El Instituto Costarricense de Electricidad (ICE) ha emitido una respuesta contundente ante las recientes declaraciones del presidente de Panamá, Raúl Mulino, quien sugirió la posibilidad de restringir la venta de energía eléctrica a Costa Rica como medida de presión debido a un diferendo comercial que mantienen ambas naciones. La entidad costarricense aseguró que el Sistema Eléctrico Nacional (SEN) cuenta con los recursos suficientes para atender la demanda eléctrica del país, descartando cualquier vulnerabilidad inmediata en el suministro.

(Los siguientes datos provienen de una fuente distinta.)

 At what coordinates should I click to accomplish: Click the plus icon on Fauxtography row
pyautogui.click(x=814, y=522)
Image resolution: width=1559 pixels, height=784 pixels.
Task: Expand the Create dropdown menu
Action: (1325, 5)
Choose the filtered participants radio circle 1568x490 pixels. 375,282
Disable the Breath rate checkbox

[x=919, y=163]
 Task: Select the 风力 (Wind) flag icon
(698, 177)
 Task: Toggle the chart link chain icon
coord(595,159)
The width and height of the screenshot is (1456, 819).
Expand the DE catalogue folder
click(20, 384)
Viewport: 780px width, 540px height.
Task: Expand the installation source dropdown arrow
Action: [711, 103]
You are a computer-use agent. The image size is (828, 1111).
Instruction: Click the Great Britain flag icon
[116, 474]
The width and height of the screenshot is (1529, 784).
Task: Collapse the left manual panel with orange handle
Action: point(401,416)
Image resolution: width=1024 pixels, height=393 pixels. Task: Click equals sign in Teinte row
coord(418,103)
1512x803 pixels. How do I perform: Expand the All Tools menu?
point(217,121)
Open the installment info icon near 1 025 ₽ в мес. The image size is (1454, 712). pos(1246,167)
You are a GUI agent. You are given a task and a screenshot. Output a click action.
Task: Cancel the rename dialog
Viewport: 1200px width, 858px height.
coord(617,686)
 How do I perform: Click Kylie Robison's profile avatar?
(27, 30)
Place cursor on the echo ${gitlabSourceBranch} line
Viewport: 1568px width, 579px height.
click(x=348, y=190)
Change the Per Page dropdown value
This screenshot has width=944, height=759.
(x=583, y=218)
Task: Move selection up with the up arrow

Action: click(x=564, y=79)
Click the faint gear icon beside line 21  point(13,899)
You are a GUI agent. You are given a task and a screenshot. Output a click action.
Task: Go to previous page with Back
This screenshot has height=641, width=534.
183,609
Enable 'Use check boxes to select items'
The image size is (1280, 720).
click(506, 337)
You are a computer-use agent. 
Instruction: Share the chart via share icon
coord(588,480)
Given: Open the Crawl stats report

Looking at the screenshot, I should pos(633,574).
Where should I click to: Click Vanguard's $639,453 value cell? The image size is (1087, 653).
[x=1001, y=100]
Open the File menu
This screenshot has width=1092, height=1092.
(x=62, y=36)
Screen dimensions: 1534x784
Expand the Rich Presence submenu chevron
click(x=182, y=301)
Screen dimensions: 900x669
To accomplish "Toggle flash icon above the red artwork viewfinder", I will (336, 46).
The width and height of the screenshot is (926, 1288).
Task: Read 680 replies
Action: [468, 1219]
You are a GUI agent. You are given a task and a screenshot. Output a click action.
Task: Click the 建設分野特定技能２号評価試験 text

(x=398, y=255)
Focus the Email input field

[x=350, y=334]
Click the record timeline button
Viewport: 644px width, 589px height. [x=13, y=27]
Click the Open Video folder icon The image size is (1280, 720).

Esta reacción surge luego de que el mandatario panameño ventilara la existencia de supuestas negociaciones por parte de Costa Rica para adquirir energía de su país. Según Mulino, el ICE habría mantenido gestiones para aumentar el suministro de electricidad desde Panamá hacia territorio costarricense. No obstante, el presidente panameño afirmó que dicho trámite ha quedado frenado de momento, sentenciando tajantemente: “Por lo pronto no hay venta de energía a Costa Rica. Así de sencillo”.
Frente a estas afirmaciones, el ICE aclaró a través de un comunicado oficial que Costa Rica no posee contratos firmes de compra de energía con Panamá. En consecuencia, la entidad informó que actualmente el país no está importando electricidad de la nación vecina y, basándose en sus proyecciones técnicas, no contempla realizar compras de energía a Panamá durante lo que resta del año 2026. Con esto, la institución busca neutralizar la narrativa de que la suspensión de ventas representaría un riesgo para la estabilidad energética nacional.
En el plano técnico y normativo, el ICE detalló que existen diversos mecanismos regionales diseñados específicamente para regular las transacciones energéticas entre los países de la zona. Entre estos destacan el Sistema de Interconexión Eléctrica para los Países de América Central (SIEPAC) y el Mercado Eléctrico Regional (MER), los cuales rigen el funcionamiento y la operatividad del sistema. La entidad subrayó que Costa Rica respalda plenamente el Tratado Marco que regula las transacciones entre los países miembros, así como los principios de libre competencia que fundamentan dichas operaciones.
Asimismo, el ICE resaltó que los países integrantes del Mercado Eléctrico Regional trabajan de manera conjunta y coordinada en el reforzamiento y la modernización del sistema de transmisión eléctrica. Este esfuerzo colectivo, que involucra a seis naciones, tiene como objetivo sustentar las transacciones energéticas y garantizar un abastecimiento oportuno para todos los sectores sociales de la región, independientemente de las tensiones políticas bilaterales.
El trasfondo de este conflicto eléctrico se encuentra en un prolongado diferendo comercial relacionado con el bloqueo a las agroexportaciones costarricenses en Panamá. A pesar de que en el año 2024 la Organización Mundial del Comercio (OMC) resolvió el caso a favor de Costa Rica, el Gobierno costarricense sostiene que Panamá ha implementado diversas acciones que resultan dilatorias para evitar el cumplimiento de la sentencia.
La tensión escaló recientemente cuando la presidenta Laura Fernández anunció la implementación de nuevas medidas diplomáticas con el fin de hacer efectiva la sentencia de la OMC. Estas declaraciones provocaron críticas inmediatas desde el lado panameño. El presidente Raúl Mulino manifestó su descontento, señalando que las expresiones que afectan la relación entre dos países no deben realizarse a través de “un púlpito, de una tarima o de una conferencia de prensa”.
En resumen, mientras el Gobierno de Panamá intenta utilizar el suministro eléctrico como una herramienta de presión diplomática y comercial, el Instituto Costarricense de Electricidad sostiene que la autosuficiencia del Sistema Eléctrico Nacional y el marco regulatorio del MER y el SIEPAC hacen que tales medidas no tengan un impacto real en la disponibilidad de energía para los ciudadanos costarricenses, reafirmando la ausencia de contratos vinculantes con el país vecino para el periodo 2026.